O novo ministro da saúde, Nelson Teich, em entrevista dada anteriormente, que circula nas redes sociais, afirma que: "E, se tem uma outra coisa que é fundamental, é que como você tem dinheiro limitado, você vai ter que fazer escolhas. Então você vai ter que definir onde você vai investir. Então, sei lá, eu tenho uma pessoa que é uma pessoa mais idosa, que tem uma doença crônica, avançada, e ela teve uma complicação. Para ela melhorar, eu vou gastar praticamente o mesmo dinheiro que eu vou gastar para investir num adolescente, que tá com um problema. O mesmo dinheiro que eu vou investir lá é igual. Só que essa pessoa é um adolescente que vai ter a vida inteira pela frente, e o outro é uma pessoa idosa, que pode estar no final da vida. Qual vai ser a escolha? Então são duas coisas importantíssimas na Saúde hoje é (sic): o dinheiro é limitado e você tem de trabalhar com essa realidade. A segunda coisa: escolhas são inevitáveis. Quais vão ser as escolhas que você vai fazer, né?" (Veja o vídeo na integra: https://youtu.be/LvlHmrZVoCc).
Nesta fala, me questiono: existe vida que vale mais? Quem você escolheria para ir para uma UTI, se tivesse apenas uma vaga: sua mãe idosa ou seu filho adolescente? Existe medida para amor, independente da idade?

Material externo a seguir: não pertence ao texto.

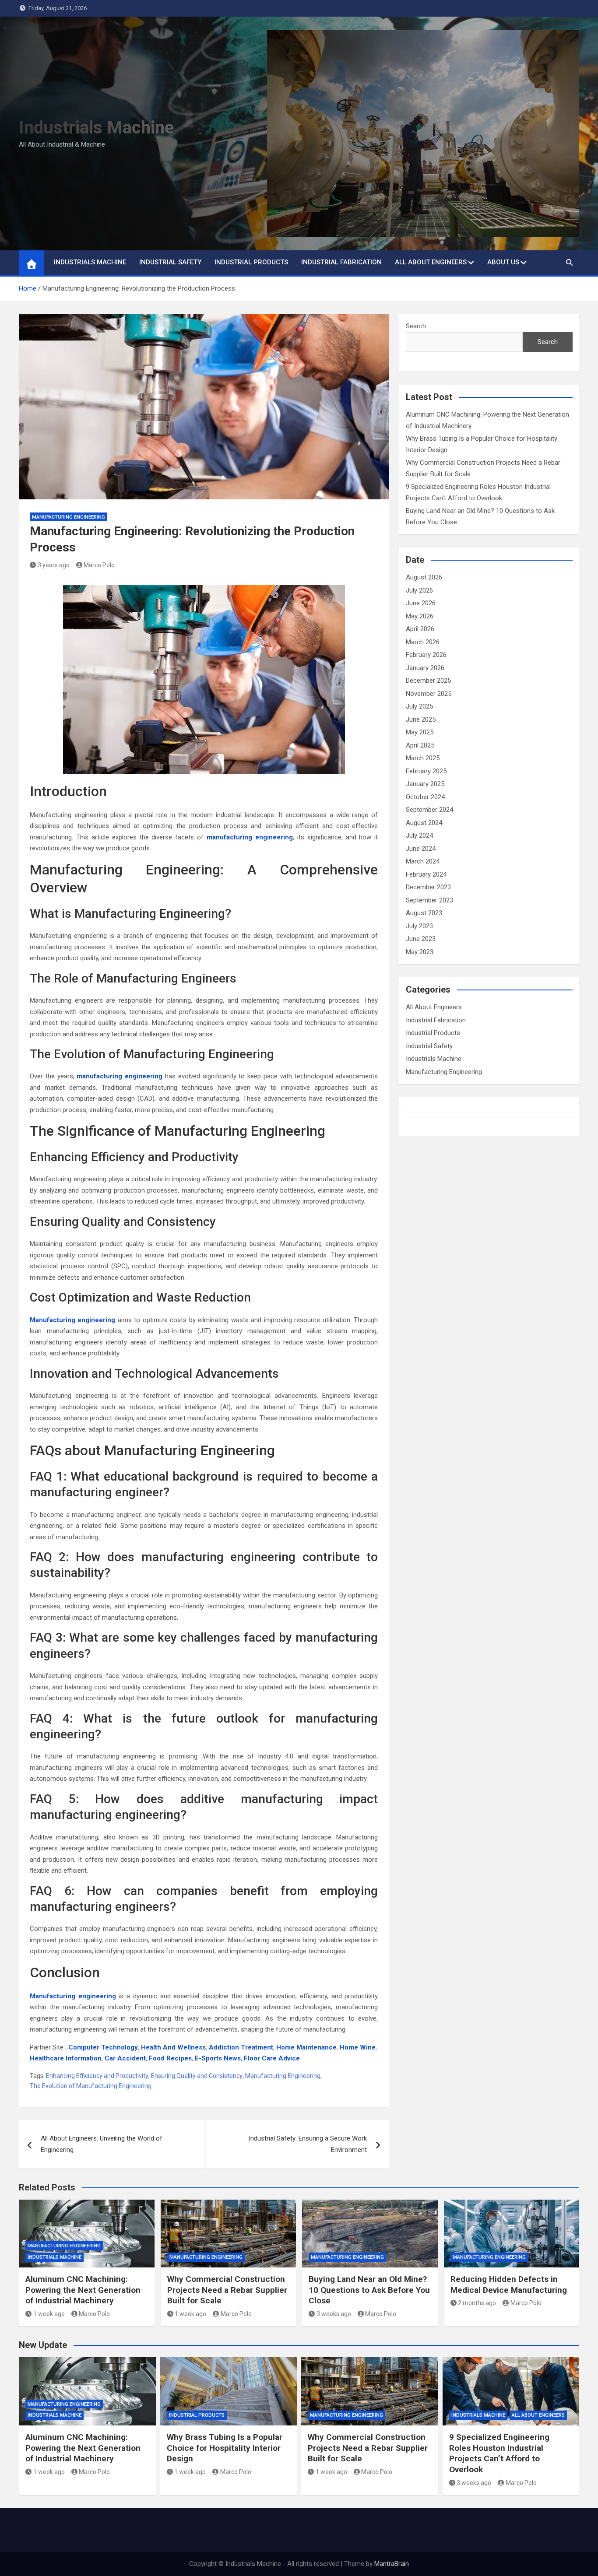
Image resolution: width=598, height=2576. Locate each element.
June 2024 (421, 849)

Ao discutir os dispositivos atuantes no biopoder, Foucault (2005) aponta como o racismo se inseriu como mecanismo fundamental exercido nos Estados modernos, decidindo quem deve viver e quem deve morrer. A distinção das raças e a qualificação das raças “superiores” como boas e outras como “inferiores” acabou por fragmentar o campo do biológico, estabelecendo uma censura que subdivide espécies.
Foucault (2005) afirma que o racismo também tem outra função: uma relação que autoriza a grande quantidade de morte do indivíduo “anormal’. Portanto, quanto mais indivíduos considerados “anormais” forem eliminados, menos “degenerados” e mais pura será a raça superior. O racismo seria, então, a condição de aceitabilidade de tirar a vida em uma sociedade de normalização. O autor afirma que tirar a vida não é simplesmente o assassinato direto, mas também tudo o que pode ser assassinato indireto: o fato de expor à morte, de multiplicar para alguns o risco de morte, a morte política, a rejeição etc.

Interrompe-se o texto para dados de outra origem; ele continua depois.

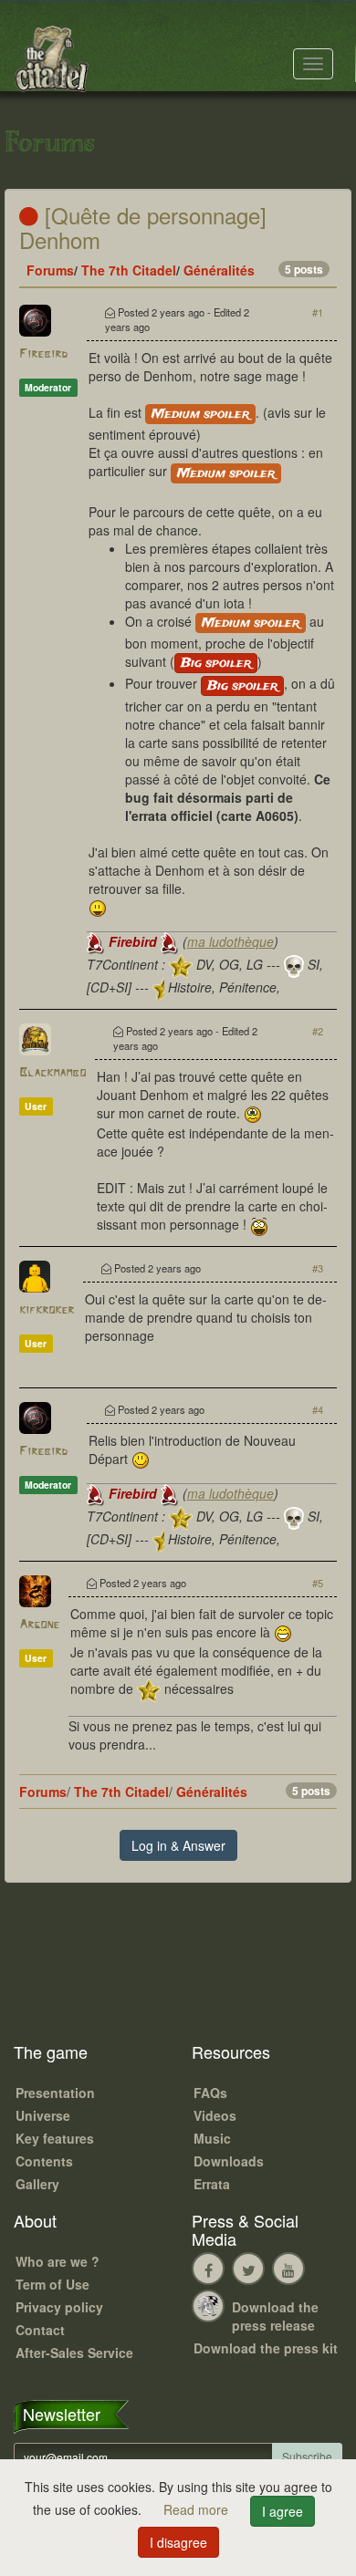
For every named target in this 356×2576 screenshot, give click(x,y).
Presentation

Ao fazer uma relação com a discussão do racismo proposta por Foucault (2005) com o discurso do novo ministro Nelson Teich, podemos ver uma atualização de racismo, no caso do COVID-19, com as pessoas idosas. Se tiver que escolher entre uma vida de idoso e a vida de uma pessoa jovem, o médico não hesitará em escolher a vida da pessoa jovem. O idoso, na nossa sociedade, é descartável, pois não fará falta. Como fica a cabeça de uma pessoa idosa ou que faz parte do grupo de risco ao ver falas absurdas como essa? Onde está a nossa humanidade?
Venho questionar se Jair Bolsonaro não seria o novo rei soberano, discutido por Foucault (1987), que decide quem pode viver e pode morrer neste contexto de pandemia. Ao pedir o retorno ao convívio social, ele está expondo à morte, multiplicando para as pessoas que estão no grupo de risco a possibilidade de morte, como argumenta Foucault (2005). É preciso que nos questionemos, que nos angustiemos e coloquemos a discussão do valor da vida em primeiro lugar.
Não é decidir sobre quem deve viver e quem deve morrer. É lutar pela vida como um direito de todos. Existirão perdas na economia: sim. Mas escolho a vida, em primeiro lugar, assim como Jesus e os mandamentos religiosos, tão defendidos na teoria pelo presidente da república, mas pouco praticados em seus atos desde o início da pandemia do COVID-19. Pedir jejum religioso num momento como esse é até mesmo ofensivo. É preciso defender todas as vidas e não as expor ao risco. Menos discurso e mais prática, senhor presidente!

*Professora da FIC - UFG. Doutora em Sociologia. Mestre em Educação. Pós-Graduada em Assessoria de Comunicação e em Juventude. Relações Públicas.